Monday, January 3, 2011

Happy New Year

When the clock struck 12:00AM, on New Years Day, I was not kissed. A gesture so simple to everyone, is so personal and meaningful to me now, that it can't be negotiated with tradition.

Sunday, January 2, 2011

Change is good.

My New Year resolution, is to try and make this blog, noticed. Thus the move. If all goes as planned, I will eventually get a unique domain name which will allow for easier access. I am devoting some of my time to making this not only a haven for myself but others, with similar stores, as well. I will begin blogging once a day, no matter the content from this point on. I need this, survivors need this.

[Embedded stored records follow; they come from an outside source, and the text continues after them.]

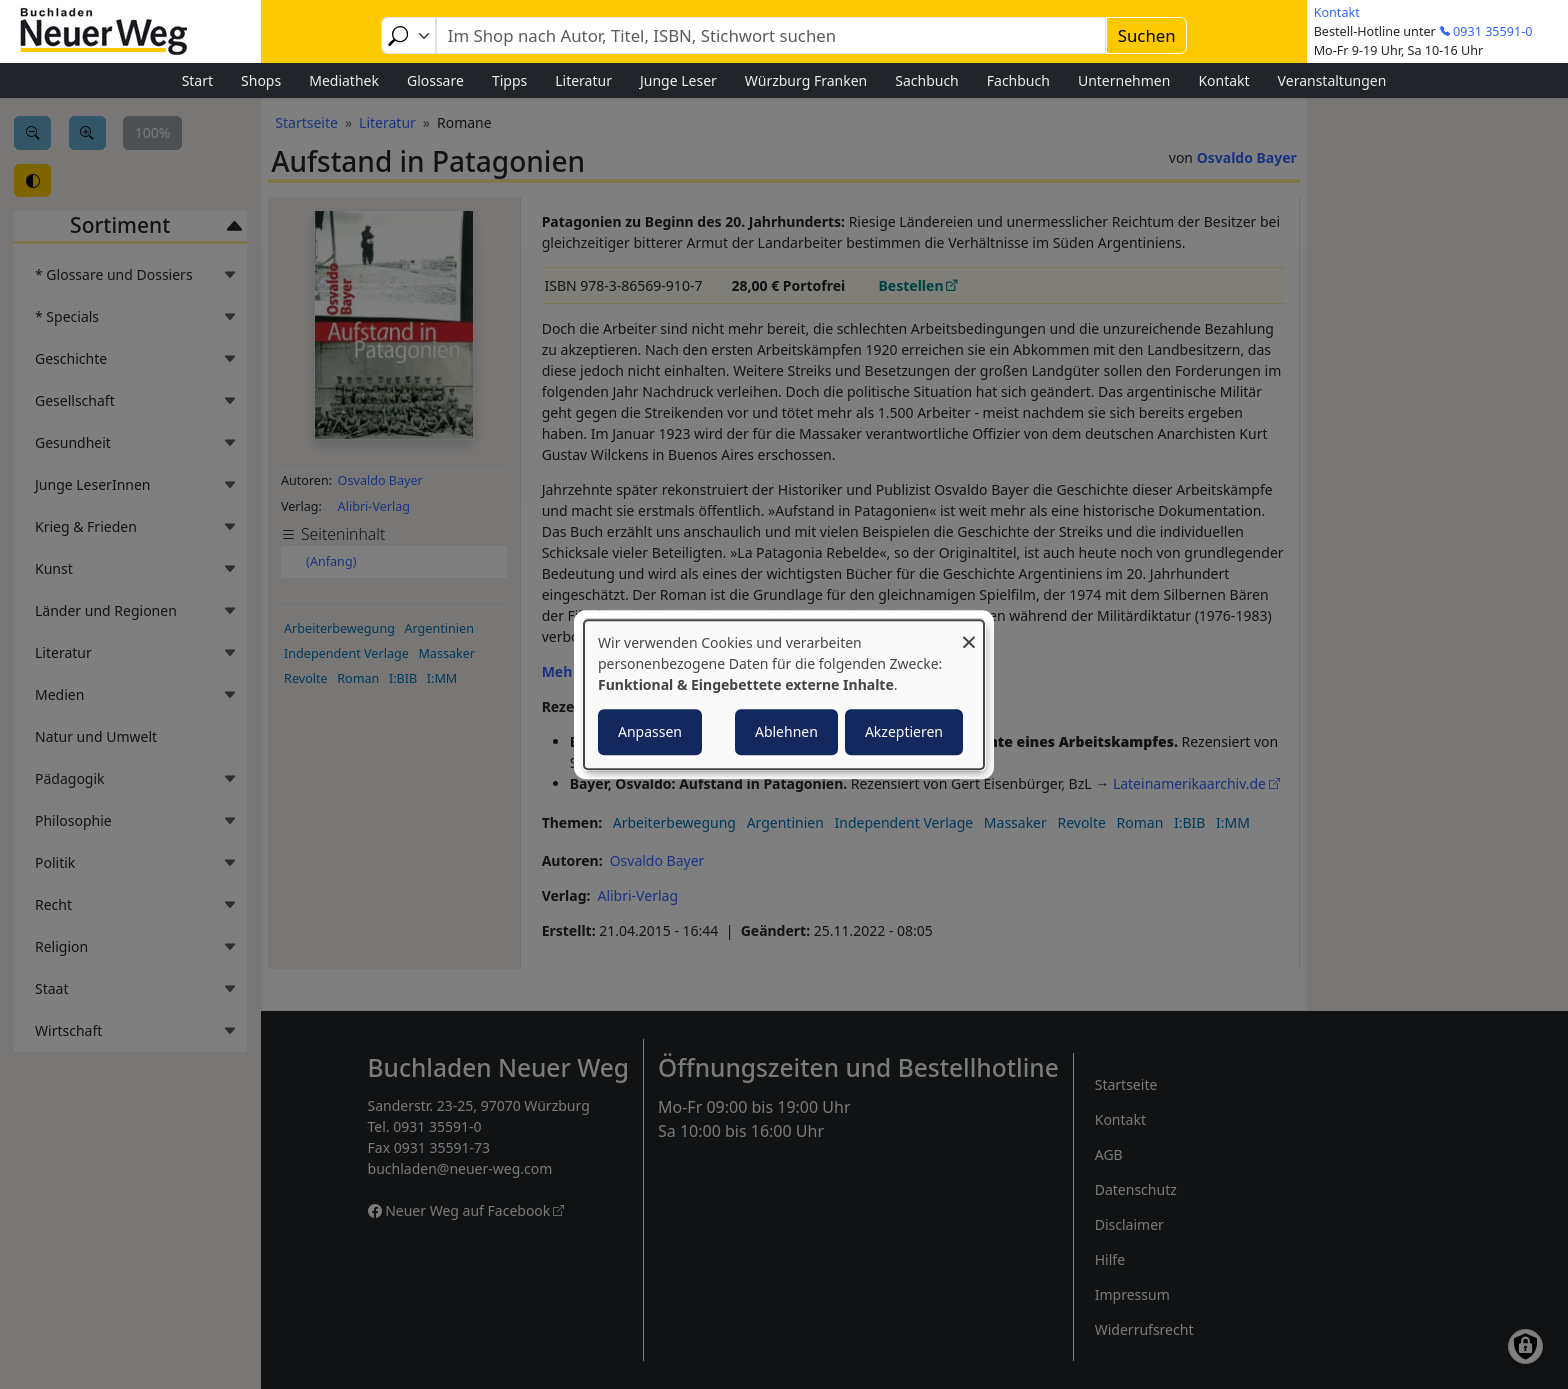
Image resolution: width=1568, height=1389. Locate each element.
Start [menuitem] (197, 80)
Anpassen (650, 731)
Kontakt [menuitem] (1223, 80)
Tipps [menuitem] (509, 80)
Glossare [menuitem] (435, 80)
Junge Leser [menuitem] (678, 80)
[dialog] (784, 695)
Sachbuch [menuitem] (927, 80)
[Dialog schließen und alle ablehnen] (969, 632)
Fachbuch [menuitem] (1018, 80)
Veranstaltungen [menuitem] (1332, 80)
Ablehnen (786, 731)
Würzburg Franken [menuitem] (806, 80)
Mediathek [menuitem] (344, 80)
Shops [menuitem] (261, 80)
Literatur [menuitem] (583, 80)
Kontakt (1337, 12)
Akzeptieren (904, 731)
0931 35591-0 (1492, 31)
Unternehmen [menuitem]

Again, if you (the reader) know of any place to advertise this, or can get me in contact with anyone who might be interested in the subject matter, please do so, with my blessing.

Happy new year to us all.

I saw you today.

I saw you today, inside the store. It took only a second for me to recognize your face. Fight of flight kicked in, once again and I ran from the store. You still have control over me. You looked so smug. What you didn't know is how, in that mere second, I thought about how many different ways I would like to kill you, or at least mutilate you in a way that would never allow you to do, what you did to me again.I came home and submerged myself in music, in art, in isolation. I fell asleep. I woke up at 3:30am, and the thoughts were back.

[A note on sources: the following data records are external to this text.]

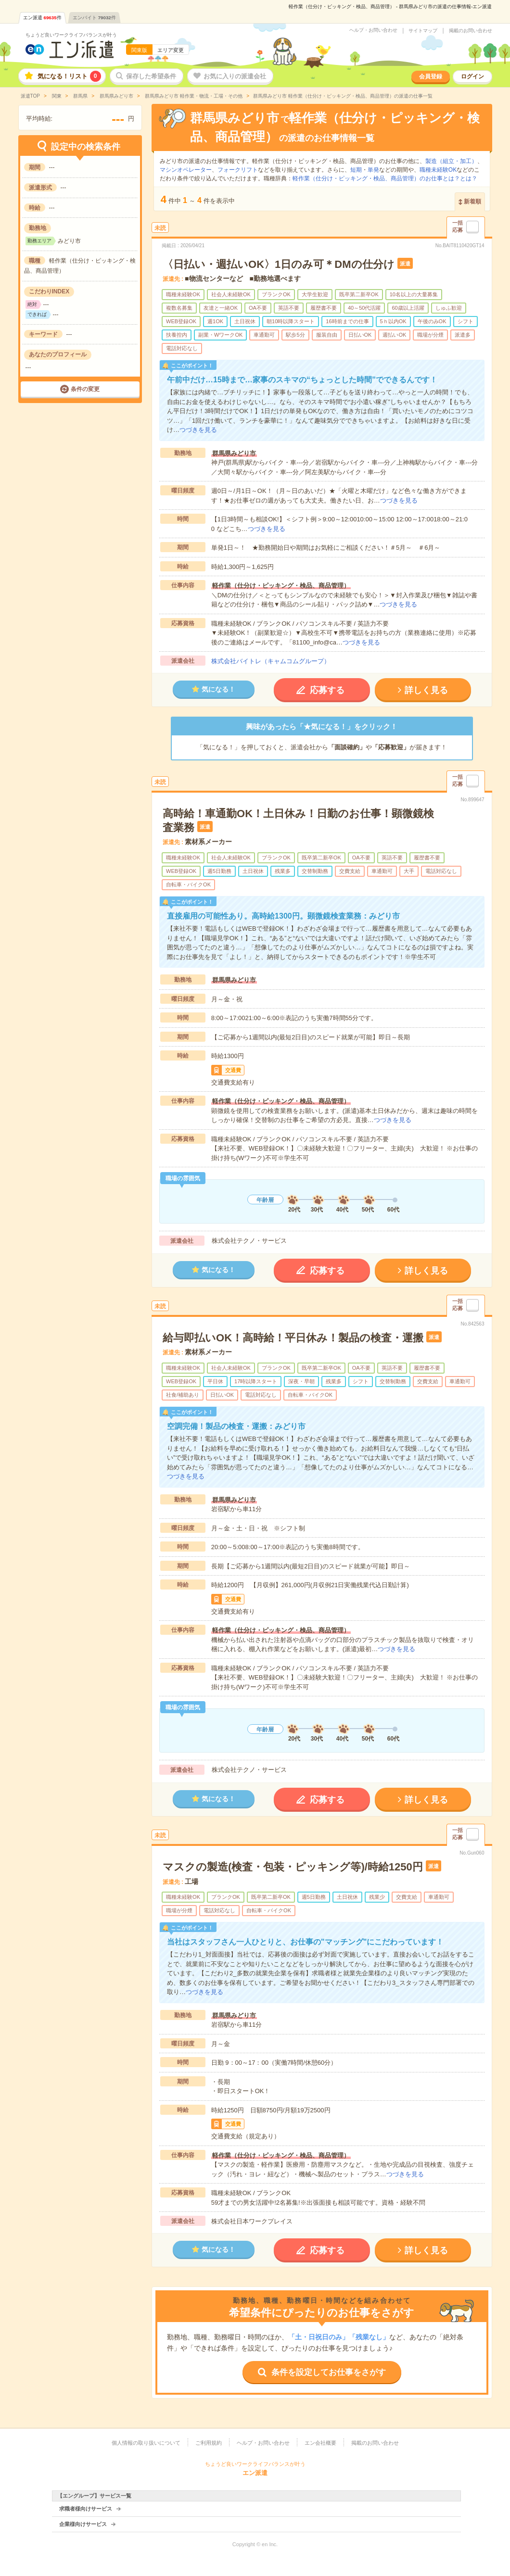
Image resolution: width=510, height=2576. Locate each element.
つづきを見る (198, 429)
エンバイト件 (94, 17)
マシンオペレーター (186, 169)
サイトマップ (422, 30)
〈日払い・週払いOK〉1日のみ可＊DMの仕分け (278, 264)
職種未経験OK (438, 169)
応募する (327, 690)
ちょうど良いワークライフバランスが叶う (71, 35)
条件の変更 (85, 389)
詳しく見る (426, 690)
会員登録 (430, 76)
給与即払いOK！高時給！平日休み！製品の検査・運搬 (293, 1338)
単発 (373, 169)
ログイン (472, 76)
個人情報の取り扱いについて (146, 2443)
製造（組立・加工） (451, 161)
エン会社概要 (320, 2443)
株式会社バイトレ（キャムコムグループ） (270, 661)
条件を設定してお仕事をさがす (328, 2372)
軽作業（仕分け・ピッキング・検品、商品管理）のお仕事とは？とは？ (385, 178)
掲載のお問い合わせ (470, 30)
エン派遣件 (42, 17)
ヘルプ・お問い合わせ (373, 30)
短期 (356, 169)
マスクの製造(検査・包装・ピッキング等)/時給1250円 (293, 1867)
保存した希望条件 (151, 76)
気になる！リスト (69, 76)
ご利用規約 (208, 2443)
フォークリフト (237, 169)
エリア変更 (170, 50)
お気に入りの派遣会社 (235, 76)
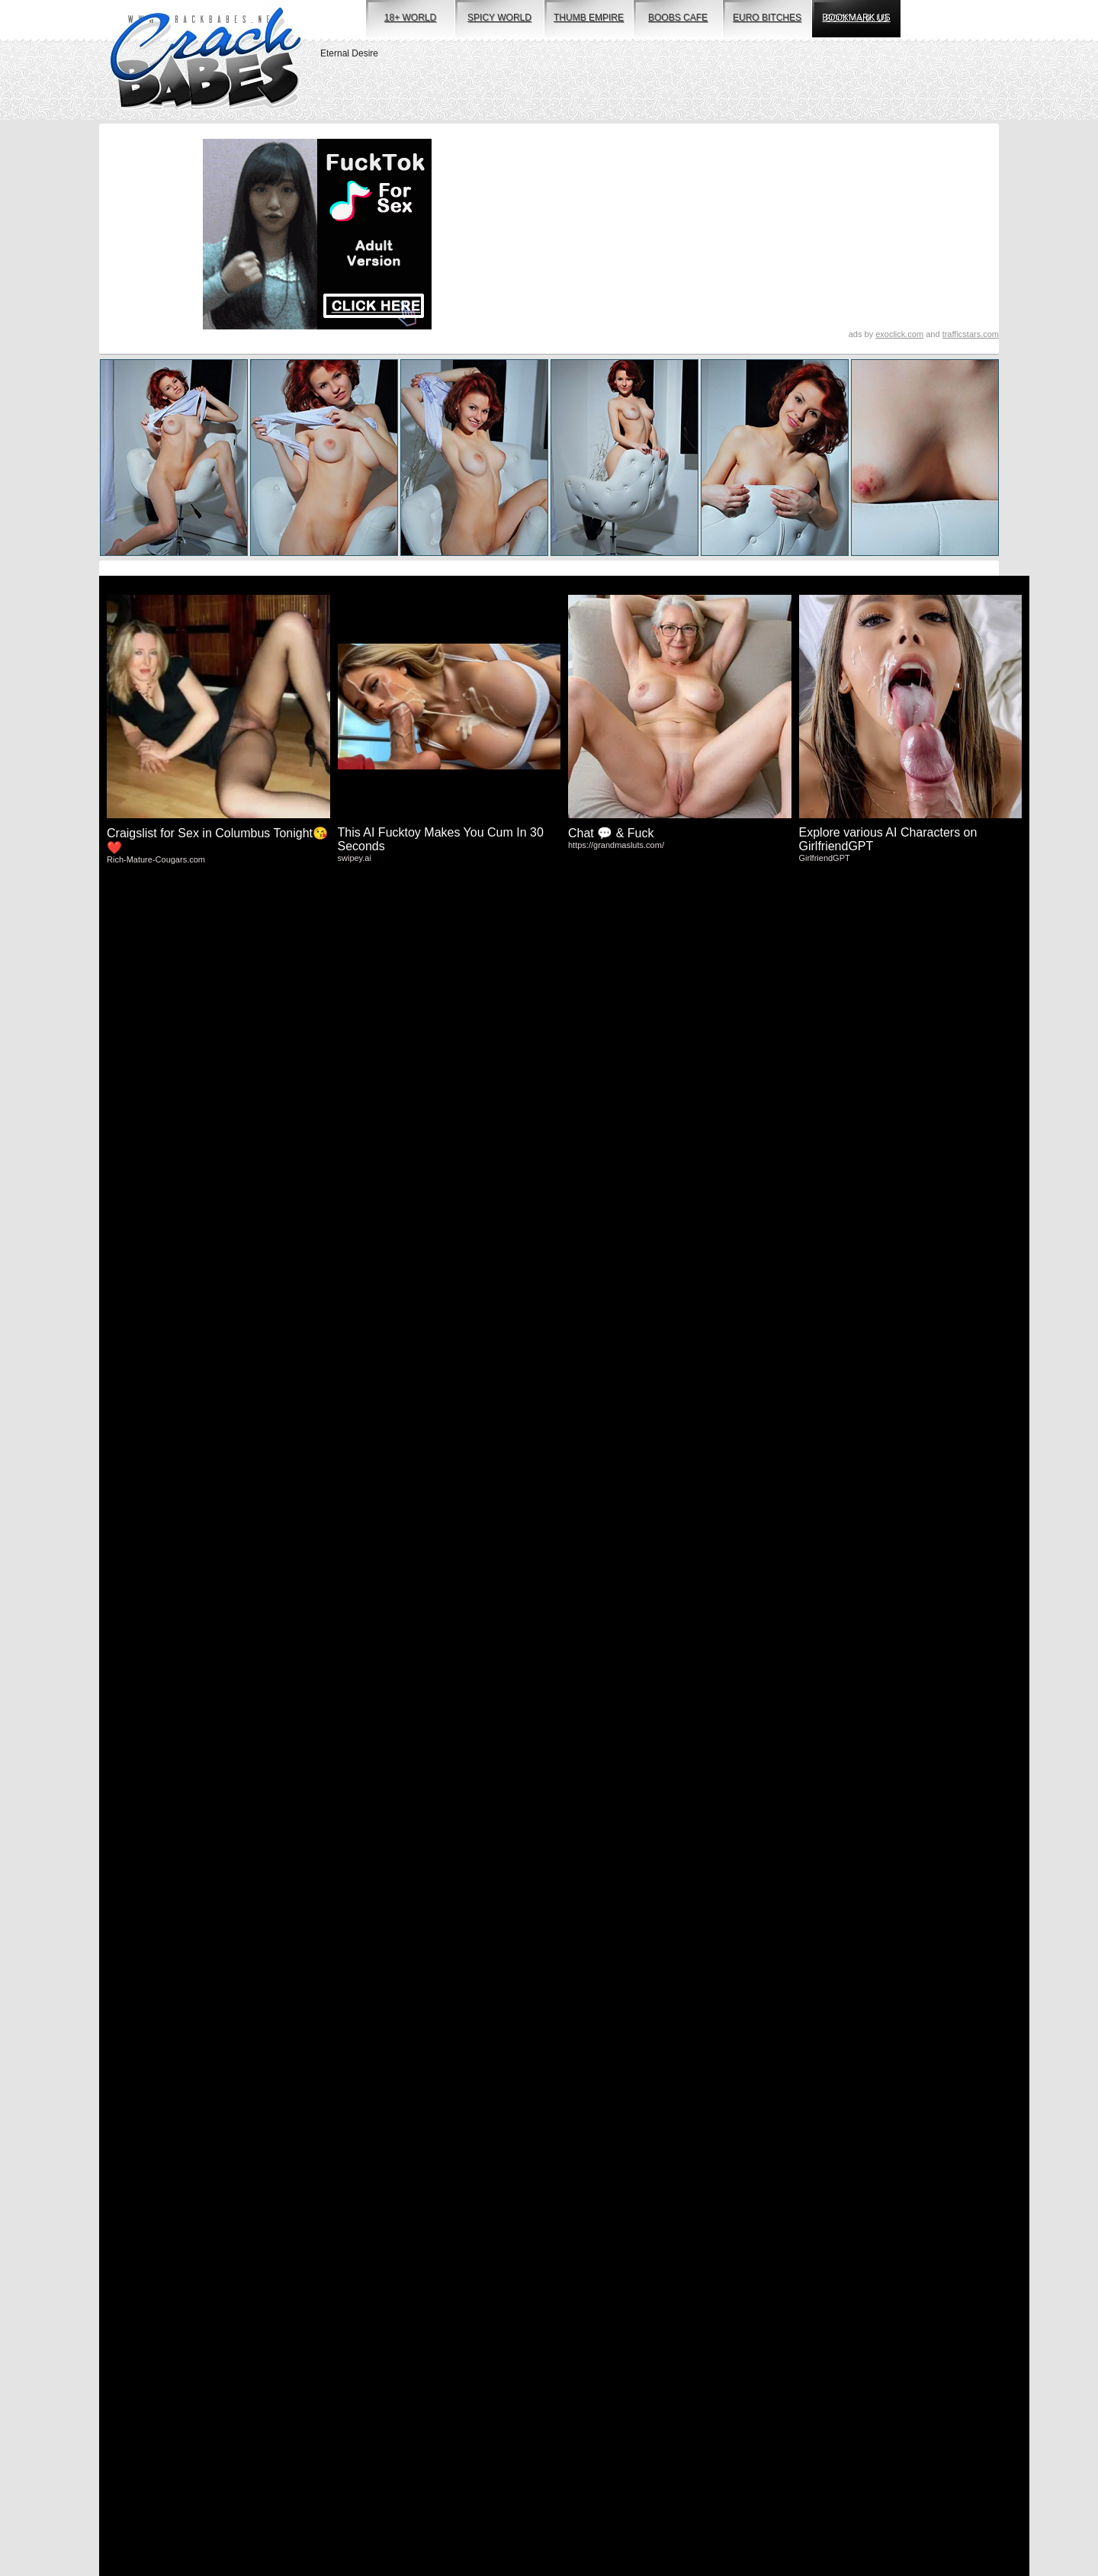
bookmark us (856, 17)
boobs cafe (678, 17)
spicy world (499, 17)
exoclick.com (899, 334)
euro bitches (767, 17)
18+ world (410, 17)
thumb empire (589, 17)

The difference between you and me is, I have a small amounts of
dignity
sanity
empathy
faith
strength

What I can't allow myself to follow through with, time will.

I hope your hourglass is becoming bottom heavy.

walls

In order to stay alive, I have to keep the walls high. With every touch I am reminded of that initial touch, that first tug, when he grabbed me and took me outside, to his car, to where it happened. I do not wish death upon anyone, but I do wish death upon these feelings, it would be nice to feel anything else, just once, again.

I am trying.

I speak but I am never genuine. I rely on humor (mostly sarcasm), in order to keep everyone arms-length. If everything I say sounds like a joke, no one will pick up on my real emotions. I will purposefully make myself clumsy, tripping over imaginary barriers, just so people laugh and do not have time to 'investigate'. If they really knew how I felt, how hopeless, abandoned, shameful..they would not view me in the same light. They would see me as an object in need of sympathy and I can't handle that.

I am but a zombie, numb. When one experiences no emotion other than emptiness, then they have a hard time accomplishing anything. My internship has failed. I am withdrawing on Monday. I can't fnd it in myself to be empathic for others when I can't even be empathic for myself. School feels like punishment. Hours upon hours of psychology and sociology studies, that make me feel incompetent. I am at a cross roads but I don't have the energy to pick a path. Would MapQuest help?

trapped.

I am feeling trapped. Trapped by memories and false promises.